On Oct 1, 2008, at 3:03 PM, Glenn Linderman wrote:
On approximately 10/1/2008 11:30 AM, came the following characters
from the keyboard of James Y Knight:
BTW, Windows will cheerfully let you create and access files with
"garbage surrogates" in it.
Try it yourself:
open(u"\ud8fd", 'w').close()
os.listdir(u'.')
But Windows doesn't have the problem of non-Unicode sequences
needing to be translated to something else in the first place. So
this is mostly irrelevant to the problem at hand.
Well...either you consider lone surrogates as valid Unicode sequences,
or else Windows *does* have the problem of non-Unicode sequences
needing to be translated to something else.

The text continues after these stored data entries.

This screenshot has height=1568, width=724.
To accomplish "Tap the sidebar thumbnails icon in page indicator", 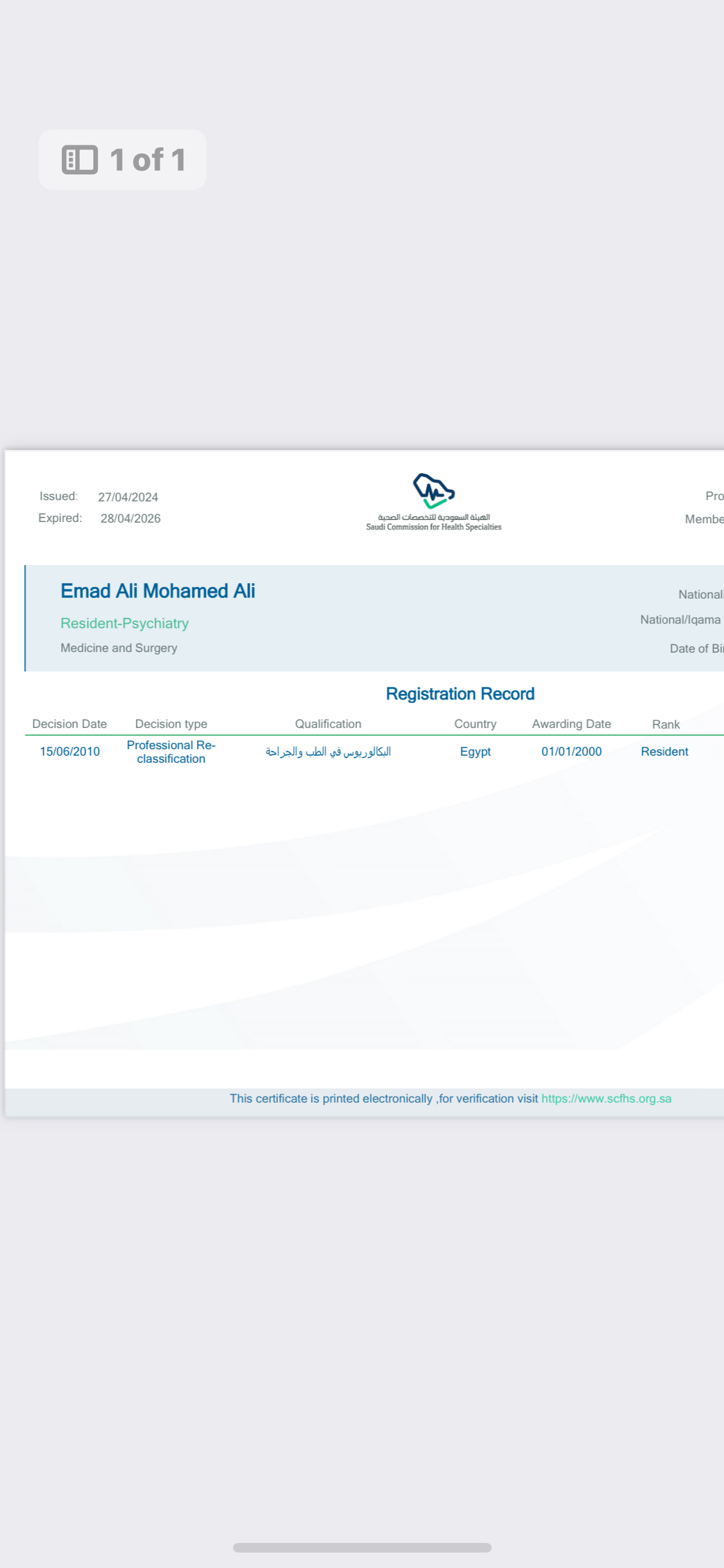I will click(80, 160).
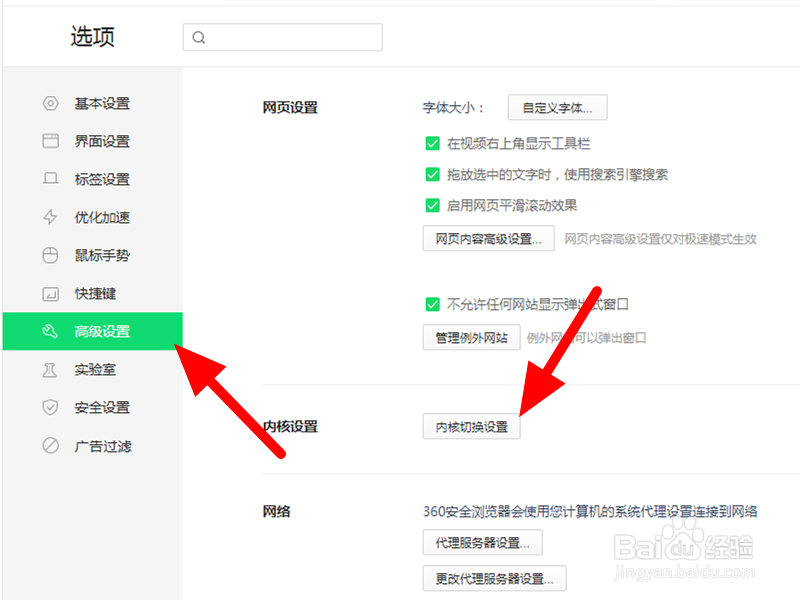
Task: Select the 安全设置 shield icon
Action: coord(50,407)
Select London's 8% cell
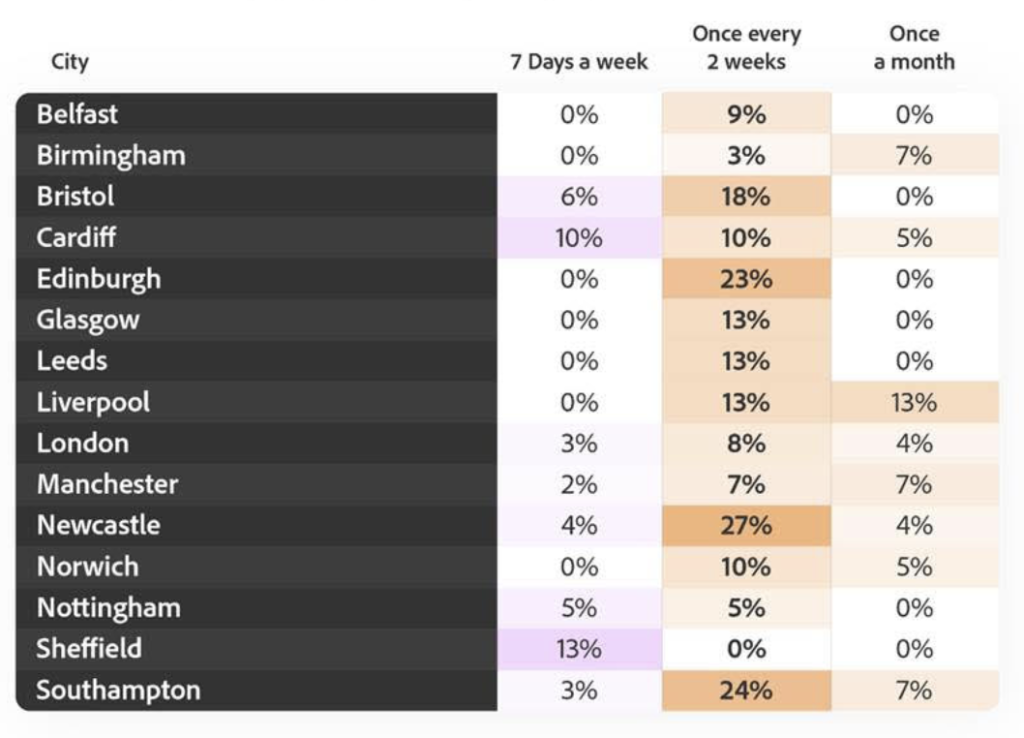This screenshot has height=738, width=1024. (746, 443)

Currently, the answer is that lone surrogates are treated as valid
Unicode, and allowed into Python via the windows file APIs. Thus,
filename strings in Python are going to have lone surrogates, anyways,
on Windows.
Therefore, any external library which freaks out upon seeing a lone
surrogate is already going to be broken for some filenames on Windows.
So, it seems to me, converting invalid UTF-8 sequences into lone
surrogates for Unix doesn't actually add any new form of brokenness.
So why not just do that?
So, I'm back to favoring the lone surrogate plan over the U+0000
plan. But either one seems better than the alternatives.
The original byte string must be preserved for use in actually
opening files.
Or reversibly transformed.
How it is displayed is another question. Doing something that works
for both Unicode display and access to the file is basically
impossible in all cases. Providing an encapsulation of the byte
string that has display methods, together with new methods to
transform the file path, and use parts of it to create other file
paths, is the solution I described earlier.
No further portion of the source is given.